**Selected passage**
________________________
Mystery teachings from the Living Earth

I started reviewing pagan books many years ago when Rowan asked me to have a go at a Kevan Manwaring novel, for White Dragon magazine. That was a win in so many ways. I’ve been both a reviewer, and a huge fan of Kevan’ work, ever since. That, along with much of my reviewing career was under the previous name.


These days, I primarily review for www.druidnetwork.org – The Druid Network has a huge book reviews source that I’m very proud to contribute to. I also post reviews of whatever I’m reading to Goodreads. I don’t want to do too much duplication – I don’t think I have that many dedicated followers who trek from site to site following my work, but it would be lovely to imagine that I do, and I wouldn’t want to bore you! My reviews turn up other places too, The Lightworker’s Hub and Henge of Keltria have shared my words.


Anyone who does want to repost my reviews is welcome to do so, the usual applies, attribute it to Nimue Brown and stick a link back to here, please!


Every so often I run into a book that is so good, I want to tell everyone about it. This is one of those books, and these are the ones I’ll repost the reviews of here.
________________________
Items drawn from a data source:
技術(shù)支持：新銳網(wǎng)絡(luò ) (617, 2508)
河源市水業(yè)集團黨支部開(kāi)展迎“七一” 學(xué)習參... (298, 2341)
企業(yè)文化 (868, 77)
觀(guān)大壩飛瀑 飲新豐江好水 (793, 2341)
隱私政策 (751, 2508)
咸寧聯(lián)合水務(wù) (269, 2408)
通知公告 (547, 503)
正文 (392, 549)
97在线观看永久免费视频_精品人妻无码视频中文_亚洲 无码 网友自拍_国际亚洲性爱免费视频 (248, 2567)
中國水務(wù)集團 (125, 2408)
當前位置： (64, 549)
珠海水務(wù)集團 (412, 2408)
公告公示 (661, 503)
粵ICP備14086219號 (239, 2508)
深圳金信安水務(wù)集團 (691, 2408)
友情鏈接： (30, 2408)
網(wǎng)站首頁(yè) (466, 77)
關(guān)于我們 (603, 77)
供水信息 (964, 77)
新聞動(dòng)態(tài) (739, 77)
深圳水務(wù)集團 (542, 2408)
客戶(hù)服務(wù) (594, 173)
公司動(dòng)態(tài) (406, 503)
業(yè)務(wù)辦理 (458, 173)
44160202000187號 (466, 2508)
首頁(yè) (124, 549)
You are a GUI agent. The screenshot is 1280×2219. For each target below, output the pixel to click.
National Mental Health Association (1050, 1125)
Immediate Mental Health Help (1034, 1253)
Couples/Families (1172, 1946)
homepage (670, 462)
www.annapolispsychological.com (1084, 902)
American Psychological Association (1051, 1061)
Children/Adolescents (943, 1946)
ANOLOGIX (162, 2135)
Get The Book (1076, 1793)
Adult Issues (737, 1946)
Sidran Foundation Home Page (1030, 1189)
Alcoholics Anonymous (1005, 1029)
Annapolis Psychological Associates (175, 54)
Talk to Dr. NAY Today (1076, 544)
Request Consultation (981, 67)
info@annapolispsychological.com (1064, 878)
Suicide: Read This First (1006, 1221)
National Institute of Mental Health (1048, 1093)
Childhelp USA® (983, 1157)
________________________
**Given exercise A**
In the passage about book reviewing, which website does the writer primarily review for these days?
**Given exercise B**
Echo the part of the records that opens with the line containing "公司動(dòng)態(tài) (406, 503)" and runs through the last line of the records, both ends included.

**Full output A**
www.druidnetwork.org, the site of The Druid Network.

**Full output B**
公司動(dòng)態(tài) (406, 503)
業(yè)務(wù)辦理 (458, 173)
44160202000187號 (466, 2508)
首頁(yè) (124, 549)
You are a GUI agent. The screenshot is 1280×2219. For each target below, output the pixel to click.
National Mental Health Association (1050, 1125)
Immediate Mental Health Help (1034, 1253)
Couples/Families (1172, 1946)
homepage (670, 462)
www.annapolispsychological.com (1084, 902)
American Psychological Association (1051, 1061)
Children/Adolescents (943, 1946)
ANOLOGIX (162, 2135)
Get The Book (1076, 1793)
Adult Issues (737, 1946)
Sidran Foundation Home Page (1030, 1189)
Alcoholics Anonymous (1005, 1029)
Annapolis Psychological Associates (175, 54)
Talk to Dr. NAY Today (1076, 544)
Request Consultation (981, 67)
info@annapolispsychological.com (1064, 878)
Suicide: Read This First (1006, 1221)
National Institute of Mental Health (1048, 1093)
Childhelp USA® (983, 1157)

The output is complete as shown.